Moneybox

Portland’s Urban Freeways

I’m here for a couple of days in Portland, Ore., a renowned center of progressive urbanism known for its commitment to excellent bicycle infrastructure and its recent investments in mass transit. And it’s all true. There’s lots of biking here. I rode the MAX Light Rail from the airport to my hotel, took a nice long 30-minute walk to a great dinner in a great neighborhood on the other side of the river last night, and took the MAX back. There are some solid frequent bus lines. People have a lot of the right ideas.

But there’s also this freeway system. 84 bisects the east-of-the-river neighborhoods into cleaved-apart northern and southern sections. Where I’m staying near the Convention Center is cut off from the basketball arena and other things right down by the river. The urban core west of the river is cut off from the surrounding neighborhoods by a freeway loop. And the upshot of all this is not only to degrade the experience in the urban areas, it’s to ensure that the residents of auto-centric suburbs have easy access via private car to all the different amenities of the city.

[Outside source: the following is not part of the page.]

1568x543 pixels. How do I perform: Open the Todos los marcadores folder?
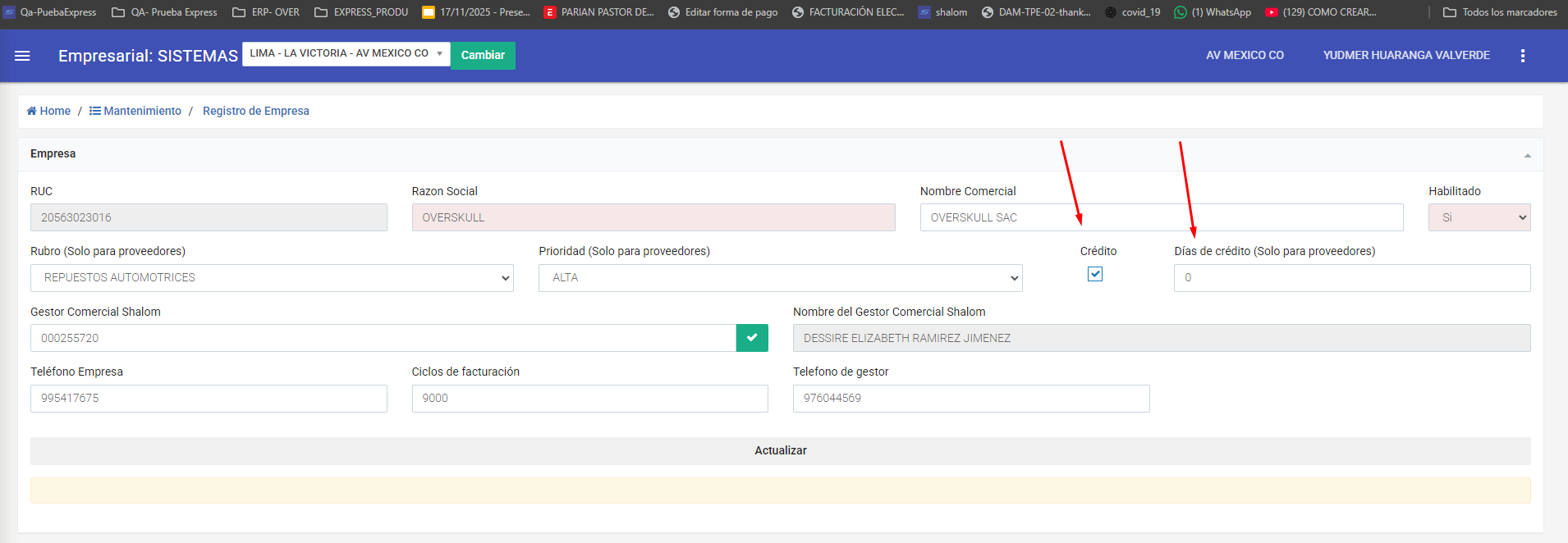click(1500, 12)
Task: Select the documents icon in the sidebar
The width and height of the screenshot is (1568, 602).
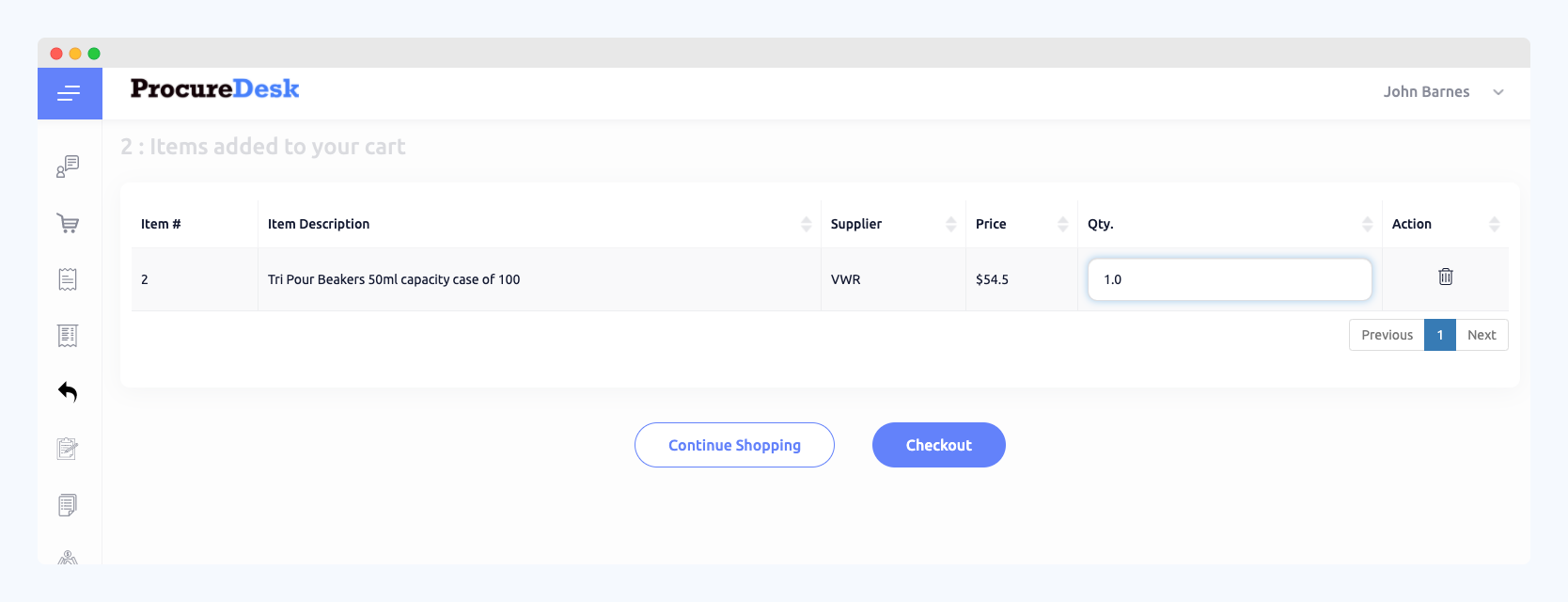Action: coord(66,505)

There’s nothing particularly unusual about this—almost all American cities were afflicted by the great urban freeway binge of the postwar decades. But these matters can be really important in shaping metro areas, and even though freeway removal projects don’t quite have the sex appeal of new rail investments they can be just as valuable. A nice new at-grade boulevard that interacts with the street grid and has room for a dedicated bus lane can be a wonderful thing.